**Supplied material:**
==========
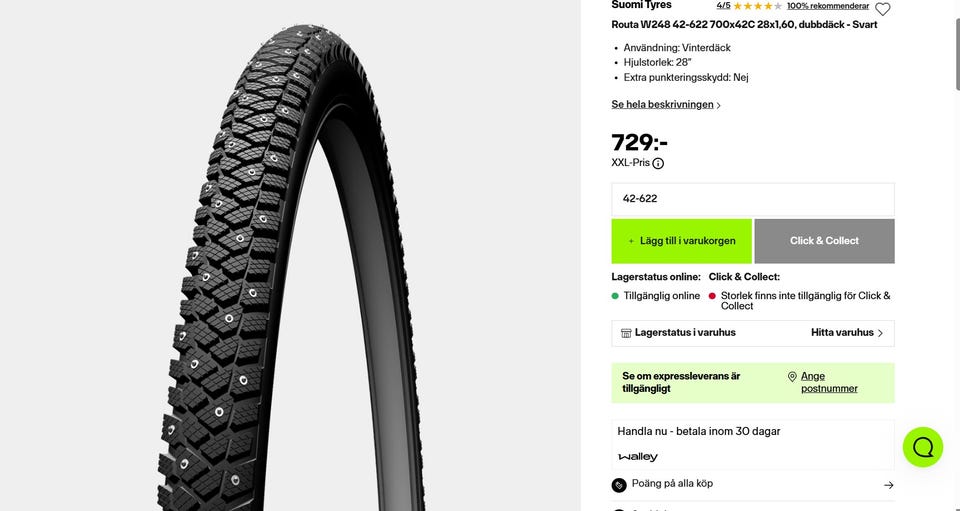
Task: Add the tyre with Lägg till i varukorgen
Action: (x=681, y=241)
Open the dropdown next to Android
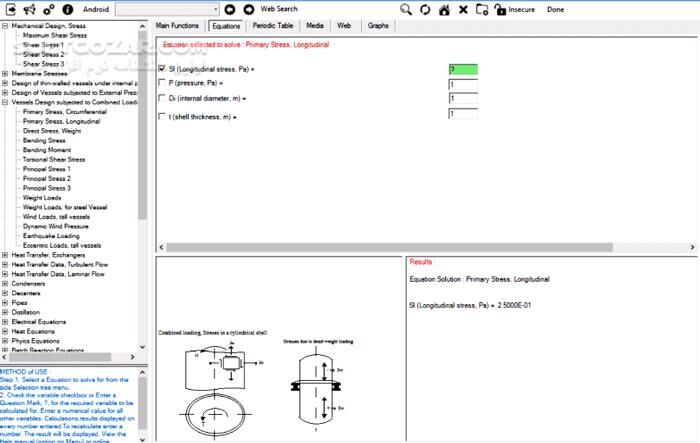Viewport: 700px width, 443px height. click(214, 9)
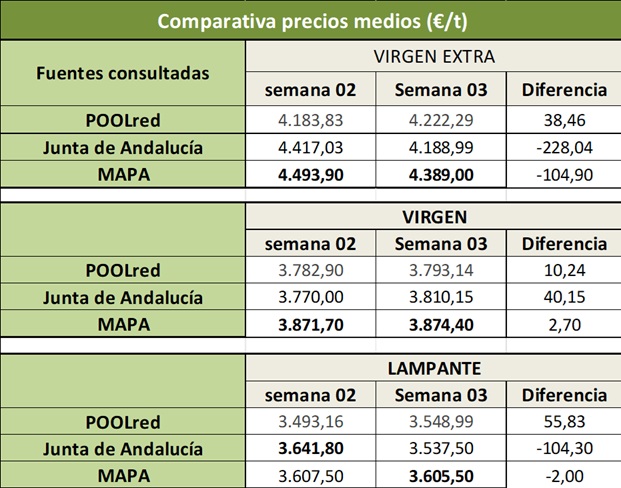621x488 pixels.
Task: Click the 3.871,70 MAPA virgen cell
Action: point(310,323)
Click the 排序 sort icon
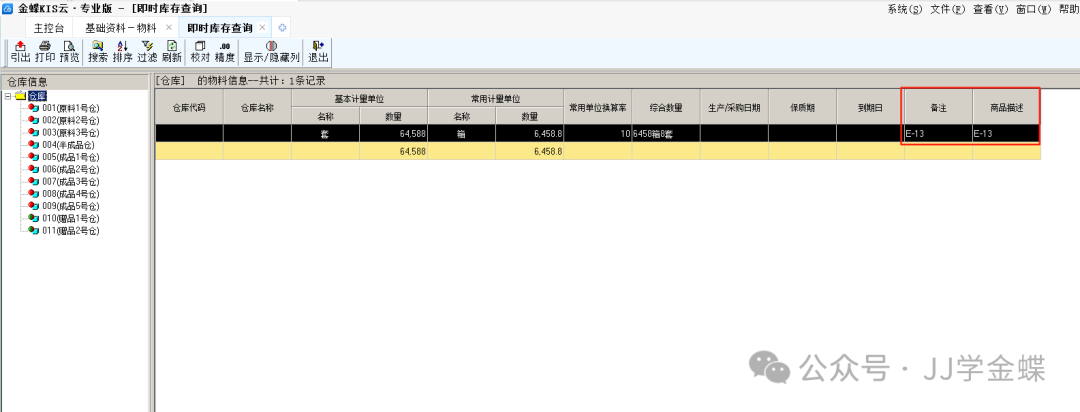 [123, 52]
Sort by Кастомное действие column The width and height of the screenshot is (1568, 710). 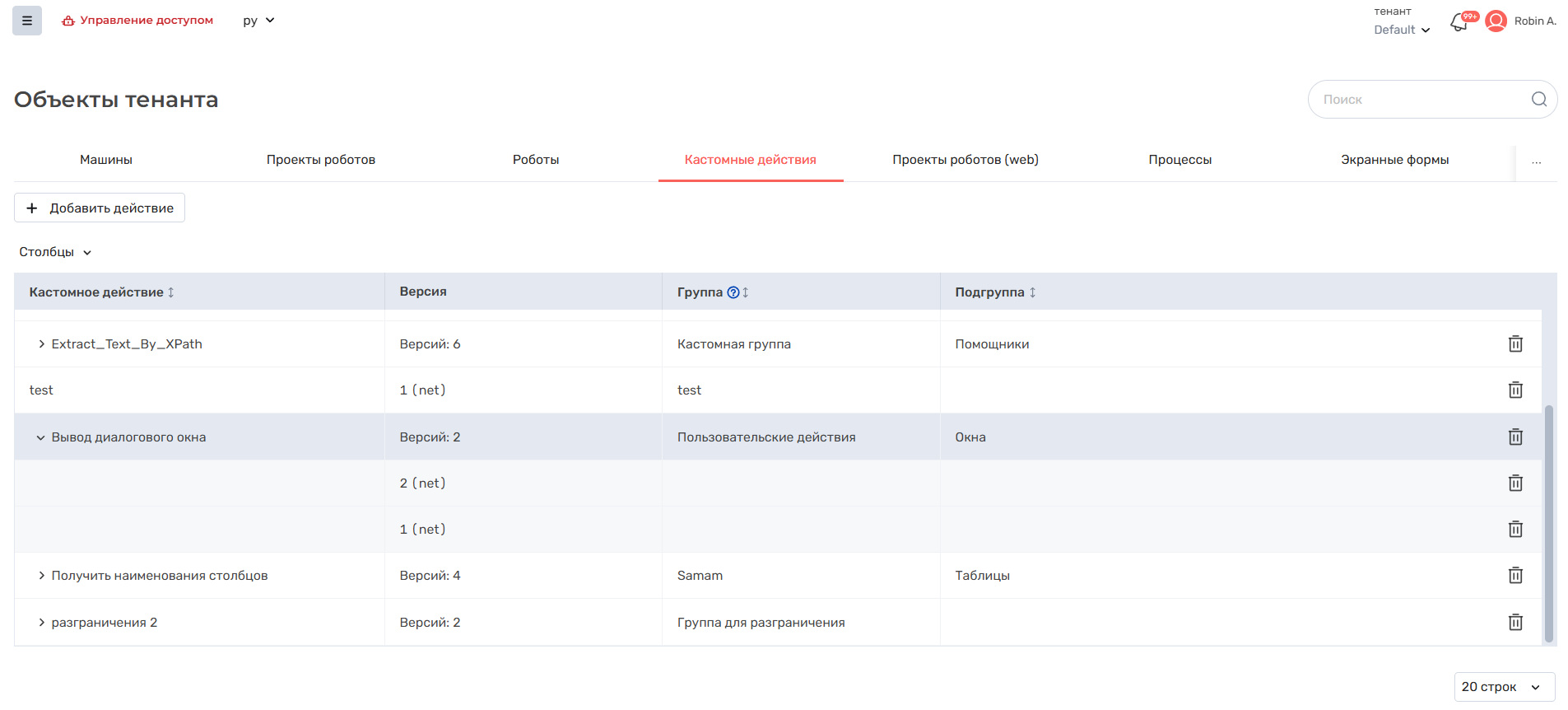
==========
The output consists of exactly the lines from the one containing "Open the dropdown next to Android" through the last line of the listing, both included, with no pictures.

**Completed exercise:**
Open the dropdown next to Android
Viewport: 700px width, 443px height. click(214, 9)
621x488 pixels.
Task: Click the 3.871,70 MAPA virgen cell
Action: point(310,323)
Click the 排序 sort icon
 [123, 52]
Sort by Кастомное действие column The width and height of the screenshot is (1568, 710). 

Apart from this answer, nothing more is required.